PROBLEM >> Continue the text about the filmmaker Dipon and his awards, picking up right after its last line.
─── TEXT PROVIDED
In 2007, Dipon participated Talent campus with his short film in International Film Festival, Berlin, Germany, and also he had an exclusive project in the Berlinale Talent Project market as an only Bangladeshi Film Maker. For his film "Dhaka Attack" he won the award for best film for National Film Awards 2017 by Information Ministry of Bangladesh.
- December 2018: ATN Best film director for Movie Dhaka Attack.
- February 2013: RTV-Diamond world star award for Best Director (TV serial category) for TV serial COLLEGE ROAD.
- April 2009: Charuniram TV drama award for Best Drama for the TV Drama GOLDEN RATIO
- May 2008: Peoples theatre association award for Best Director of the year for the stage Drama (Gupi gyen Bagha Byen)
──────
─── RECORDS PROVIDED
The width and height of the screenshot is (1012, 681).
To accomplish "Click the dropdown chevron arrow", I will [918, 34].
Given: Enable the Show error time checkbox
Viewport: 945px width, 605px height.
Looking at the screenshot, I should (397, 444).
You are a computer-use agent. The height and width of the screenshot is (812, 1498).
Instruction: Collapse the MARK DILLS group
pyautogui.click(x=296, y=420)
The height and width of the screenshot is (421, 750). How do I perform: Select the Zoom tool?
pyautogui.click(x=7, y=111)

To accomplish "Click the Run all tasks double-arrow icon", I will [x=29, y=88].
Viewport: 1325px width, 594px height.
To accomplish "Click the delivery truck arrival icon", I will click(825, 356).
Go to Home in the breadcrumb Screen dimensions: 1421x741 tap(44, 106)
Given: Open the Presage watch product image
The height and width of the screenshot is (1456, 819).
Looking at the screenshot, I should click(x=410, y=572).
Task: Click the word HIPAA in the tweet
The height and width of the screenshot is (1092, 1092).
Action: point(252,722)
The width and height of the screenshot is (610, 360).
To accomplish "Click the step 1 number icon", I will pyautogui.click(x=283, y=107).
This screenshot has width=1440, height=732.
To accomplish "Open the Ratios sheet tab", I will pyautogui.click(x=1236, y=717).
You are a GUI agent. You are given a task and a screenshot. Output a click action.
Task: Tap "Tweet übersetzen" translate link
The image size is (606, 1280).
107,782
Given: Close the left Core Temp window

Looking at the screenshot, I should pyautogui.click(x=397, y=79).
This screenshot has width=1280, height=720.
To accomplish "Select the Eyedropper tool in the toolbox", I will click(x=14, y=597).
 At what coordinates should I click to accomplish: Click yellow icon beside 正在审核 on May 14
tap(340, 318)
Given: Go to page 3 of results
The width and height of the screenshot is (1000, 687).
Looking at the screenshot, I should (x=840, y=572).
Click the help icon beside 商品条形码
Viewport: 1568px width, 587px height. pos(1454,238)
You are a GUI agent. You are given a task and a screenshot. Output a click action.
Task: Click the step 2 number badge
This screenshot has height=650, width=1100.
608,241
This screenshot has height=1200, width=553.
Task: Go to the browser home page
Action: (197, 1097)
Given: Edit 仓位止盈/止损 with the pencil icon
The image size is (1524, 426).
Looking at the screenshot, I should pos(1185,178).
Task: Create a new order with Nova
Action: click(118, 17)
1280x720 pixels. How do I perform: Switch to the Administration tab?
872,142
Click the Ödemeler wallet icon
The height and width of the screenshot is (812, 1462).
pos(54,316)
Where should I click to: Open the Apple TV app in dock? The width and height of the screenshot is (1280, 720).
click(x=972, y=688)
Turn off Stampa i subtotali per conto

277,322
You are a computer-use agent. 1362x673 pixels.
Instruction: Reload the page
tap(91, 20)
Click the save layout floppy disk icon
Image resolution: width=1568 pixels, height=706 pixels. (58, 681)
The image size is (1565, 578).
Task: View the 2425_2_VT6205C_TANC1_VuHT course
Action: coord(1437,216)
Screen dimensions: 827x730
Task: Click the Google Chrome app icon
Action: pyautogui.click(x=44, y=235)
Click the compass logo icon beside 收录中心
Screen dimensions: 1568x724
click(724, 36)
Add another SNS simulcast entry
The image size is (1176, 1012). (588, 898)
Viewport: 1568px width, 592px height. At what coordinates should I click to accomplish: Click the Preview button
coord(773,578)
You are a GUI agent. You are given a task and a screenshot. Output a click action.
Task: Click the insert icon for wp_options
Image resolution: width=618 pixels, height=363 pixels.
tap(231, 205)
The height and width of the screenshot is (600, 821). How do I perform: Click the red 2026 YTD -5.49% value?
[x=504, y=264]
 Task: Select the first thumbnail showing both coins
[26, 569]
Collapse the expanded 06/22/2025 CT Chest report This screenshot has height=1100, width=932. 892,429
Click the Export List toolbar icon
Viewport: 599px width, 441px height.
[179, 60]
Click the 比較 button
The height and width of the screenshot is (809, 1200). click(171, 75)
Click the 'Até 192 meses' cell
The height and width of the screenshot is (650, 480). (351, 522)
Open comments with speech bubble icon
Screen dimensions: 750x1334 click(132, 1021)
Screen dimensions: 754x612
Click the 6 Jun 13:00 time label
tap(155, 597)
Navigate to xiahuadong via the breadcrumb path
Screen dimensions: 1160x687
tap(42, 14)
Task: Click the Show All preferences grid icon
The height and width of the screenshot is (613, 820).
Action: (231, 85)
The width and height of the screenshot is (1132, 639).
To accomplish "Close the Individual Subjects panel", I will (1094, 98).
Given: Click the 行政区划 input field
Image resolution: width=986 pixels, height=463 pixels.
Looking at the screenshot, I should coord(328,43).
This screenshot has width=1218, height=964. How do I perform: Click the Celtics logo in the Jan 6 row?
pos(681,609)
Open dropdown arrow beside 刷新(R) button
──────
RESULT OF THIS TASK >>
===Berlinale film project===
Dipankar Dipon participated in the Berlinale Talent Campus in 2006 with his short film Children on a Rainy Day. That same year, his project Janani was selected for the Talent Project Market, a section of the Berlinale Co-Production Market, where it was one of 17 projects chosen from 227 entries. Janani was a futuristic film addressing overpopulation in Dhaka.

===National Film Awards of Bangladesh===
Bengali Cinema Dhaka Attack directed by Dipankar Dipon won four national awards in 2017 including Best Film, Best Actor, Best Makeup, and Best Sound. His film Operation Sundarbans got 3 national film awards in 2022 in Comedy, Khokon Mollah in the Best Make-up Man category, and Male Singer category.